Sarosha Pornudomsak (สโรชา พรอุดมศักดิ์), born 11 November 1976 in Bangkok, is a freelance broadcast journalist who is fluent in Thai and English and knowledgeable in international news.

She is best known as co-host of the show Muangthai Raisabdah with Sondhi Limthongkul from 2003 to 2006. The program was instrumental in sparking a series of protests demanding Prime Minister Thaksin Shinawatra resign from the premiership.

In 2007 she returned to Thai broadcast TV with Sondhi Limthongkul for Yam Fao Paendin, a pro-government, anti-Thaksin program on Thai government channel 11. The show was taken off the air after two weeks because of criticism that the government was using it as propaganda while at the same time preventing anti-government PTV from broadcasting.

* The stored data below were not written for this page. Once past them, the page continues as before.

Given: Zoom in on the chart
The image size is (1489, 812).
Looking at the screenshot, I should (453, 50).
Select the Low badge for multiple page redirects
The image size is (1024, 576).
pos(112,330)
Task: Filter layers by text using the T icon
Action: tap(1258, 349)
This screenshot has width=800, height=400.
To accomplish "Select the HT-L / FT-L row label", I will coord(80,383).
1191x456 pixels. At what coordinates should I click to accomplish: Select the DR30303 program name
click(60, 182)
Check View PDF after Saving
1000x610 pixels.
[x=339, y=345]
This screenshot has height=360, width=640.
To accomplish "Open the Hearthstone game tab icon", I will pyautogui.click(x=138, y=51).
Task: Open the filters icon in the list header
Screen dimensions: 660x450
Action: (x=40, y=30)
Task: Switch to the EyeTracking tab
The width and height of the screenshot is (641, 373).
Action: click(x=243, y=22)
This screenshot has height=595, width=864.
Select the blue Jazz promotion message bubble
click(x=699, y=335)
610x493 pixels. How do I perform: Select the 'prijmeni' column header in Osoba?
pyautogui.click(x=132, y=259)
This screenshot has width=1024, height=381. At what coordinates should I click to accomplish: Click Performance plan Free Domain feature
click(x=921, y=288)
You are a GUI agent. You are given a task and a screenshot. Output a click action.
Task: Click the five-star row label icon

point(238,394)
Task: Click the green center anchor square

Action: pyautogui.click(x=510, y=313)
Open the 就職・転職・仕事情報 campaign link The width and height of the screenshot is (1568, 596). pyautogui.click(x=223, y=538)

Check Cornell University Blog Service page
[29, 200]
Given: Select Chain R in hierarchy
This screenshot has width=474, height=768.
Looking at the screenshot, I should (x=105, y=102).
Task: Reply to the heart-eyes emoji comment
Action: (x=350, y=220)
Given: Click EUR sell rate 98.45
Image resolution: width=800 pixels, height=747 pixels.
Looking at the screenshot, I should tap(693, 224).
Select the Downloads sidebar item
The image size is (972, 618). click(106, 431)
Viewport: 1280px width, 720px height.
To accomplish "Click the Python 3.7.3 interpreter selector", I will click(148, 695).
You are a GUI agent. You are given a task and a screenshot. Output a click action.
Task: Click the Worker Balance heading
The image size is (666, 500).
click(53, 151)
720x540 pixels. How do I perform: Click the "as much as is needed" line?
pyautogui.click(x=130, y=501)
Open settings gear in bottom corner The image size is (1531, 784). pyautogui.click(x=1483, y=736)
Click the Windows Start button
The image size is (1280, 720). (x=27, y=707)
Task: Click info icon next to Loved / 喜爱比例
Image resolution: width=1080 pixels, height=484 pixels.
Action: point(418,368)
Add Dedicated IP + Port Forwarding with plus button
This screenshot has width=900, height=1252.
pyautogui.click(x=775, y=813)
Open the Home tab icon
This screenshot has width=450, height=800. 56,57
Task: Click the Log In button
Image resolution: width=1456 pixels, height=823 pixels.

Pornudomsak graduated with a Bachelor of Journalism from Arizona State University in 1997. She served as English editor and anchor for the Nation Channel in Thailand from 1999 to 2002 and as Indo-China correspondent for Channel News Asia in Singapore from 2002 to 2004. She was network director of Thailand Outlook Channel (TOC), an English news channel that was part of the Manager Media Group from 2004 to 2011 before her team set up In Channel, an English language channel broadcasting on cable network True Visions. She went on to become program director for digital channel PPTV and left to pursue a career as a freelance broadcast journalist. She has done international news commentary on NOW and New TV.

She also voices the announcements on the MRT (Metropolitan Rapid Transit) lines operated by Bangkok Expressway and Metro; Blue Line and Purple Line.